Citation Analysis: Terms to Know

Citation analysis: A wide-ranging area of bibliometrics that studies the citations to and from documents.  Citation analysis applies various techniques such as citation counts that can help establish scholarship influence and patterns. Unlike common database searching by Author or Subject, citation searching tracks where works (articles, books, conference proceedings, etc) have been cited by other authors.

Citation count/ citation rate/ citation frequency: often refers to the number of citations an author, document, or journal has received during a certain period of time. If expressed as a ratio, especially for a group of documents published by a particular journal, citation rate becomes equivalent to impact factor. 

Impact factor: A measure of the importance or influence of a group of documents. Speaking imprecisely, impact factor is the number of citations received by an average document in the group.

Journal Impact Factor: The number of cited articles in a particular journal may be used to demonstrate the relative importance of that journal within a discipline or specialty area. This "journal impact factor" is tracked by InCites, which is associated with Web of Science and is proprietary. Other measures (e.g. the h-index) can also be used to evaluate the impact that a journal has in its field. Scopus and SciMago compete with InCites with a similar metric called the SJR.

Eugene Garfield, the origin of the idea of an impact factor in 1955, has authored an article that explains its history. Garfield E. The History and Meaning of the Journal Impact Factor. JAMA. 2006;295(1):90-93. doi:10.1001/jama.295.1.90.
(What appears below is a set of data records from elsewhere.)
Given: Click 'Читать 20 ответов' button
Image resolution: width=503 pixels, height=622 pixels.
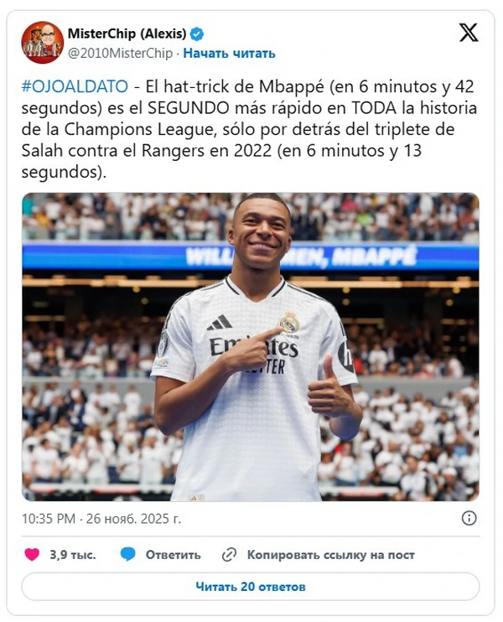Looking at the screenshot, I should pyautogui.click(x=251, y=587).
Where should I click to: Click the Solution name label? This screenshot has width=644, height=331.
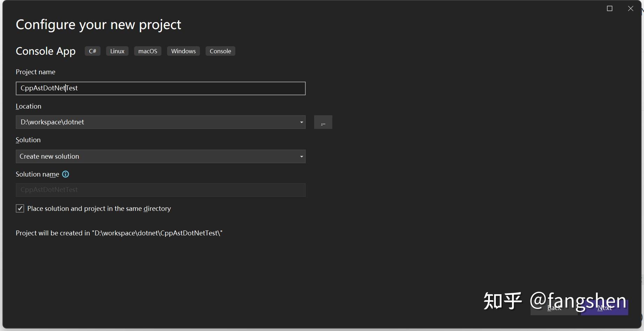pos(37,174)
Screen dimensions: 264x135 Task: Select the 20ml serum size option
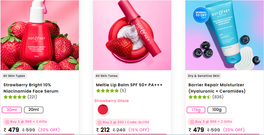coord(34,110)
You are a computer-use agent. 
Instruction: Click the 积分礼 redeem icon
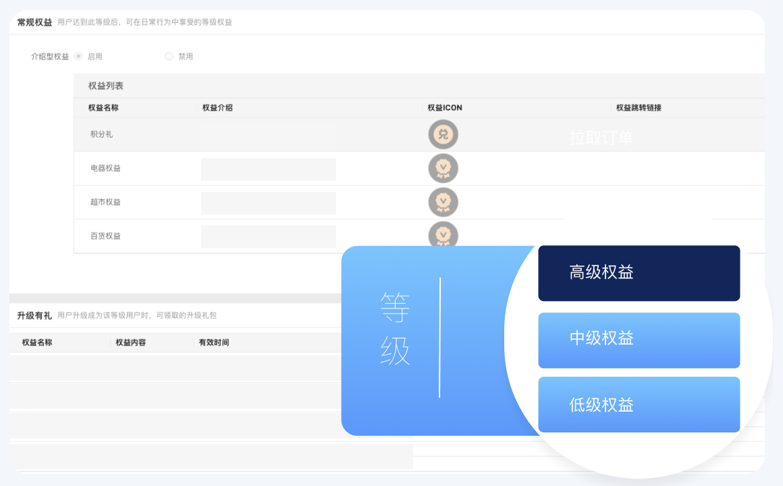443,134
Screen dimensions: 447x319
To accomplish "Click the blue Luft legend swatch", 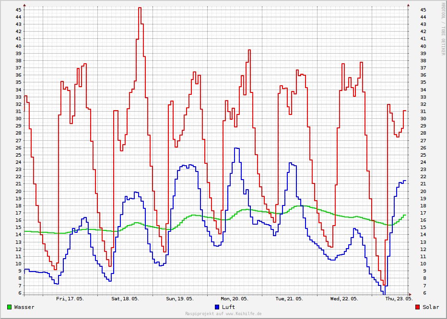I will pyautogui.click(x=217, y=307).
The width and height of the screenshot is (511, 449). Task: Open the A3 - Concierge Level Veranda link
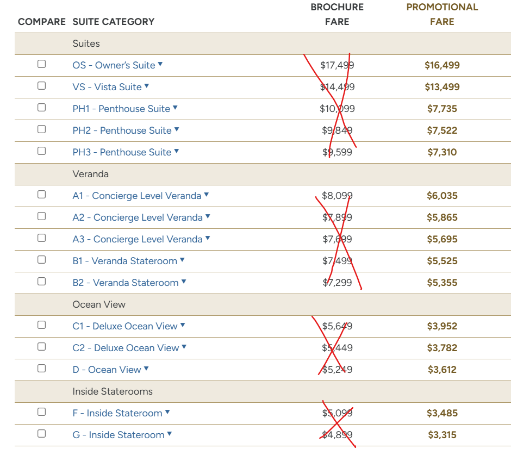coord(137,239)
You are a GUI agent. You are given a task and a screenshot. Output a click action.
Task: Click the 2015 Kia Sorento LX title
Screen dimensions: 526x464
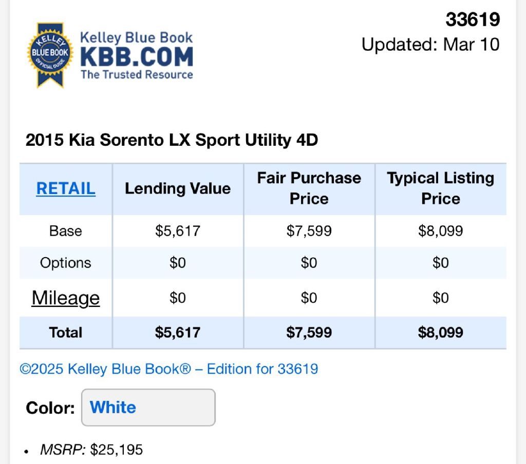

Limits to Citation Analysis

Counting the number of times a publication has been cited is attractive because it is concrete data. However, citation analysis tools have extensive limitations discussed below.  Results should therefore be used in conjunction with other indicators of quality when presented in support of a case for promotion and tenure.

Keep the following caveats in mind when evaluating research quality using citation indicators:

  • No citation database is all inclusive. Citation databases do not track citations for every journal. Journals from some fields may be poorly represented and citation results will reflect this disparity between fields.
  • Some disciplines have less extensive citation activity than others. Most research work in scientific fields attracts far more citations than does research in many humanities fields.
  • Recent research may not be cited. The time lag or immediacy factor varies significantly in different fields. Some scientific fields experience rapid citation at the research front, while others take years for research to be noticed.
  • Citation rates can be influenced by such factors as few authors citing one another or by an author's high rates of self-citation. Poor quality papers may have a high citation count because they are cited while being criticized or refuted. 
  • Entries in citation databases may not be standard or follow a consistent name-authority scheme. Errors made by citing authors or by indexers may make it difficult to retrieve complete citation counts.
  • Common authors' name forms are very difficult to separate from other similar names (especially in citation indexes that rely on initials instead of full names). Advances in indexing quality, however, have improved the identification of authors' identities. Searching by title of a work as opposed to author name is a sure way of avoiding this problem.